Amazon turned “showrooming” into a dirty word in
retail. Now, the company is making showrooming work in its bricks-and-mortar
bookstore, according to author and strategist Frank Catalano in an article for GeekWire.
Catalano visited the Amazon Books store in Seattle and
discovered a lot to like. He found a comfortable store that made running across
something new to read easier then the Amazon online recommendation engine. Prices
were the same as listed online, despite signs that showed books at full publisher
list price, and Amazon’s ratings and excerpts from reviews were easy to locate.
“The genius is that Amazon has neatly knocked down the
virtual walls between online and physical retailing, carefully bringing online
content and transactional expertise to what already works in in-person
shopping,” Catalano wrote. “It just happens to be a bookstore.”

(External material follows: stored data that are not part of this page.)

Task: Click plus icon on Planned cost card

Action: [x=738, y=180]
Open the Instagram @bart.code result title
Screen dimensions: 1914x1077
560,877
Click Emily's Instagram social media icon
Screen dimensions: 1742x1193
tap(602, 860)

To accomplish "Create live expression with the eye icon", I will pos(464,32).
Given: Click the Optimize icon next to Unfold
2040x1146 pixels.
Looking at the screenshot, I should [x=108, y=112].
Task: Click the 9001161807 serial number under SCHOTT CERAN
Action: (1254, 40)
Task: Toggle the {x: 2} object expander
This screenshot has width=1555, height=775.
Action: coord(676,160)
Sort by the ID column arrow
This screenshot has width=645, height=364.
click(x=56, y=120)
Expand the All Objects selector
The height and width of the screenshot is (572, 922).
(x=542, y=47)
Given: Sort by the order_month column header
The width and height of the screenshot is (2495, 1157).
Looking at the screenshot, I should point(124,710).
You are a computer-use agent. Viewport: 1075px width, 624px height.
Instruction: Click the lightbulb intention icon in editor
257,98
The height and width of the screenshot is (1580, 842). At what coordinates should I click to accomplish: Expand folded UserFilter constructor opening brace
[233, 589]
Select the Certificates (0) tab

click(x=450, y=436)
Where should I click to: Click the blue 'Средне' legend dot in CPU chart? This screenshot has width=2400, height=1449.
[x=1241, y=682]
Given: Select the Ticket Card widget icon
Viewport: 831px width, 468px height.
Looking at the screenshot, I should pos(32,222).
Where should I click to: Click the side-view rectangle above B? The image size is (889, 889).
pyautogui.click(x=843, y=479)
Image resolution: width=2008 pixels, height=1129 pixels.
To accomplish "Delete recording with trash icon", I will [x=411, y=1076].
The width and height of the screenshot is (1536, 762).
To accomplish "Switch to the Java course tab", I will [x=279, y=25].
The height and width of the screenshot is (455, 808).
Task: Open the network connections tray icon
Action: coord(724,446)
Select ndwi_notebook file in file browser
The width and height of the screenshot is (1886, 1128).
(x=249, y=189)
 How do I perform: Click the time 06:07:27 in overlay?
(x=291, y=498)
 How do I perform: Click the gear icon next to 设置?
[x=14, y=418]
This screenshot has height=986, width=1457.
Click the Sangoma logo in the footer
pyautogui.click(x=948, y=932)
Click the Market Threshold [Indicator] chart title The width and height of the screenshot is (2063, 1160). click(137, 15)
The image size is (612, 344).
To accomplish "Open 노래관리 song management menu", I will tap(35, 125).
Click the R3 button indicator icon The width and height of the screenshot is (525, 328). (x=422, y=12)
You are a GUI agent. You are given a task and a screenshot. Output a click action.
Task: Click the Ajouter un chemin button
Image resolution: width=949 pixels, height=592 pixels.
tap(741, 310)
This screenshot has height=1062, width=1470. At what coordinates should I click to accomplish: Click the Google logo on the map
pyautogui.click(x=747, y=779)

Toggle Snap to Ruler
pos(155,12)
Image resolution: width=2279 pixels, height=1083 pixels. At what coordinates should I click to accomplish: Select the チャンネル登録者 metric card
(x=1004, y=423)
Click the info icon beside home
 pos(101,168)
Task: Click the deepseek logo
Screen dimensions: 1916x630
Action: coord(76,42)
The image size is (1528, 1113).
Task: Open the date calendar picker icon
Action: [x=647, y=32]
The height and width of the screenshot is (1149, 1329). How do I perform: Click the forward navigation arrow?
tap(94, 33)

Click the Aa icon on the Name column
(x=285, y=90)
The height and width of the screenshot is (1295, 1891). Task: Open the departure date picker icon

Reports have also surfaced about a pilot that places
display stands of e-book-specific Amazon gift cards in drugstores in Washington
state. The cards can be redeemed for the e-book on the card or turned into
general-purpose store credit.
“It
seems clear Amazon’s brick-and-mortar ambitions are only beginning,” Chris
Meadows wrote in an article for TeleRead. “And if bookstores thought it was bad when they only had to
compete with the online version of the site, something tells me their problems
are just about to get a whole lot worse.”